Awesome book with interviews from some of the most influential and famous people in skateboarding history. It took me all the way back to my teenage years as a skater and inspired me to get back on my board and shred and flow like I did back in the day. I bought some new skate shoes and I'm about to hit the streets and skate parks.
Though bad ankles and work exhaustion kept me from continuing to skateboard, I lamented the easy acceptance it gained throughout the late 1990's and 2000's--cops harassed us, business owners threatened us, parents didn't understand, people threw stuff at us from cars and called us names, and, man, then it just became normal, for good kids, a sport even. Sure, they modified designs to prevent street skating, but they built parks for the new generation and there was skating on TV and shit.

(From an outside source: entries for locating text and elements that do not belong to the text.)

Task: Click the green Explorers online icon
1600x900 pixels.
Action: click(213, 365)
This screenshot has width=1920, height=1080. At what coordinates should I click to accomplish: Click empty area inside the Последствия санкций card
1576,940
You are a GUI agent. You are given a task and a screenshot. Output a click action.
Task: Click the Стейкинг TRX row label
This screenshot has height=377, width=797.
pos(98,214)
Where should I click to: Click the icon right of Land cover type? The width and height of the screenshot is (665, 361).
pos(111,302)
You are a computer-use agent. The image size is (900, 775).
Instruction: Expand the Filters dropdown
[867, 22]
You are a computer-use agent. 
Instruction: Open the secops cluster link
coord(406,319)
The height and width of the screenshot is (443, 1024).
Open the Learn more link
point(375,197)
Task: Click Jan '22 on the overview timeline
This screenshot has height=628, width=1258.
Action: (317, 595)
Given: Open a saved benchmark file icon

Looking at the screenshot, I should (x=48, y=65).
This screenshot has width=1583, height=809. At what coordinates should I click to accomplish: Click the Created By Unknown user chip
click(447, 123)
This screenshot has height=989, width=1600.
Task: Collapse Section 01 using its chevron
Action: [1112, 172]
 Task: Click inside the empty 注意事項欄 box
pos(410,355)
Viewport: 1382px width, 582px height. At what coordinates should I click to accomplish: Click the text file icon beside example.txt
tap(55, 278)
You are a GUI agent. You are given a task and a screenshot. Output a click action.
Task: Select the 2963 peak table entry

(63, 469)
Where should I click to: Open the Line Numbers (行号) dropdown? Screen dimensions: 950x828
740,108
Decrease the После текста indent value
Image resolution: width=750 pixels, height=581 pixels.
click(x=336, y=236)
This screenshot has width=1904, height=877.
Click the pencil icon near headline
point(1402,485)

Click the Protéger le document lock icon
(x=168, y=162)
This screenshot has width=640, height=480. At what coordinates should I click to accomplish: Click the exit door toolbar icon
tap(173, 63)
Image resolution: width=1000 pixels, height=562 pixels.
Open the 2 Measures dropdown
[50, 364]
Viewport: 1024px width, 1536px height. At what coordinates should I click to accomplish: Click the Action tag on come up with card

Anyway, this book tries to establish the foundations of skateboarding as a culture--for misfits and outsiders. Through interviews on a variety of topics, it succeeds.
This, like skateboarding has always been, is completely male dominated and there isn't one female voice in the whole thing. As much as I loved skateboarding and wish I could still do it, I think the sexism and male domination is wrong and shameful and it should have been addressed.
I understand that there's limited amounts of room in a book. I understand an editor has to make certain choices when choosing contributors. But at the same time, this is supposedly the history of skate culture told by skaters.
Which is why I'm so confused as to why no female skaters are featured in this book.
A major part of skating history is missing from this book. No girls were asked to talk about their experiences in the culture. Apparently, even the "rejects" are capable of rejecting women from their culture. Nice to know.
Basically, couldn't finish it. What I read was interesting, but I was really let down by the sausage fest of contributors.
Don't read this book if you're a skateboarder, it will ruin skateboarding for you. Don't read it if you're not a skateboarder, it will bore you to death.
Im reading iut right know and I really like it so far. I loved this book a lot because it had all of the old skaters and how they grew up when they where kids.